- Education: University of Stirling
- Known for: Research on health effects of aluminium
- Awards: Royal Society University Research Fellowship (1994)
- Scientific career
- Fields: Inorganic chemistry
- Institutions: Keele University
- Thesis: Amelioration of aluminium toxicity in Atlantic salmon, Salmo salar L., with particular reference to aluminium/silicon interactions (1989)
- Doctoral advisor: J. D. Birchall

= Christopher Exley =

English chemist

Christopher Exley is an English chemist known for his research on the health effects of aluminium exposure. He was Professor of Bioinorganic Chemistry and group leader of the Bioinorganic Chemistry Laboratory at Keele University.

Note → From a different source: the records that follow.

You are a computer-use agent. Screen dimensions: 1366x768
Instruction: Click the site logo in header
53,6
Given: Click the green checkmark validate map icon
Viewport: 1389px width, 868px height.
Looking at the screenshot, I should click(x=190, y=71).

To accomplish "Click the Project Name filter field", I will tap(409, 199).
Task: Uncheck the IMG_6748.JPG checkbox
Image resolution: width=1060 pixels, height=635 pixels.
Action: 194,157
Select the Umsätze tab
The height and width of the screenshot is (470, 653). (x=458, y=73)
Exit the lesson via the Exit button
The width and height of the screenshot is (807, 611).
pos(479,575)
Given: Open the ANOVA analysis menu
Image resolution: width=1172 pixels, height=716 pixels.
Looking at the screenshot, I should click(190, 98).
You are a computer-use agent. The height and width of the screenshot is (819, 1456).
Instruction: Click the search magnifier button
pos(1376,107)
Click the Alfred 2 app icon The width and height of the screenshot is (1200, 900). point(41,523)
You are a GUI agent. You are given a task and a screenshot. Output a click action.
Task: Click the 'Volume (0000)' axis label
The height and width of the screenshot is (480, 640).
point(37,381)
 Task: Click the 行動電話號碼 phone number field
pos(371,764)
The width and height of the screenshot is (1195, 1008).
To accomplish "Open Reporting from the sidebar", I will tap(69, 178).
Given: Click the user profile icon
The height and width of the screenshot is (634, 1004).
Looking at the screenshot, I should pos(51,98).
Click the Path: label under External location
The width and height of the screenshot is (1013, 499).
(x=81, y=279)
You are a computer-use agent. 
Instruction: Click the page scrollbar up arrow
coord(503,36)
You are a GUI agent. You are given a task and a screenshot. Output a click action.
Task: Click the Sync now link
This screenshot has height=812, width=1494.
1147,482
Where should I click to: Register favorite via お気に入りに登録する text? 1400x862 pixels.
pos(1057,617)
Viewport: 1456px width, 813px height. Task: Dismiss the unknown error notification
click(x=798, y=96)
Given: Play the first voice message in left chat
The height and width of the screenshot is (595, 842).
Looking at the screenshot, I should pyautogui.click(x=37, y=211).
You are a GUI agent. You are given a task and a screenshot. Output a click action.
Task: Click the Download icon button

He published the research finding that Carole Cross, a woman who died from aluminium poisoning as a result of the 1988 Camelford water pollution incident, had brain levels of aluminium over twenty times higher than normal. In 2012, he testified in an inquest into Cross's death in Taunton, England. He asserted that if victims of the poisoning consumed mineral water that contains high levels of silicic acid, even if they did so twenty-four years after the initial poisoning, it could help to remove the aluminium from their brains. He also criticized the government for advising residents of Cornwall to boil their water shortly after the incident, referring to this advice he told the inquest: "The advice given at the time was the worst possible advice to give. Boiling the water would have tripled the concentration of aluminium. It was absolutely terrible advice. I don't think anyone was given any good advice, it is utterly beyond belief and it cannot be acceptable." While some were affected, possibly fatally in one case, and advice at the time was agreed to have been incorrect, it is unlikely that there was any long-term effect from the Camelford incident. In September 2013 the government admitted that there had been a "manifest failure to give prompt appropriate advice and information to affected consumers" and offered an unreserved apology.

More recently he has become known for research claiming to link aluminium adjuvants in vaccines with autism. This work, some of which was paid for by unacknowledged donations from anti-vaccine group Children's Medical Safety Research Institute and some of which has subsequently been retracted, has led to him losing research funding. However, in February 2021, The Guardian reported that during the COVID-19 pandemic Exley had received over £150,000 to support his research through Keele University's donations portal. There is no evidence of any link, causal or otherwise, between vaccines and autism.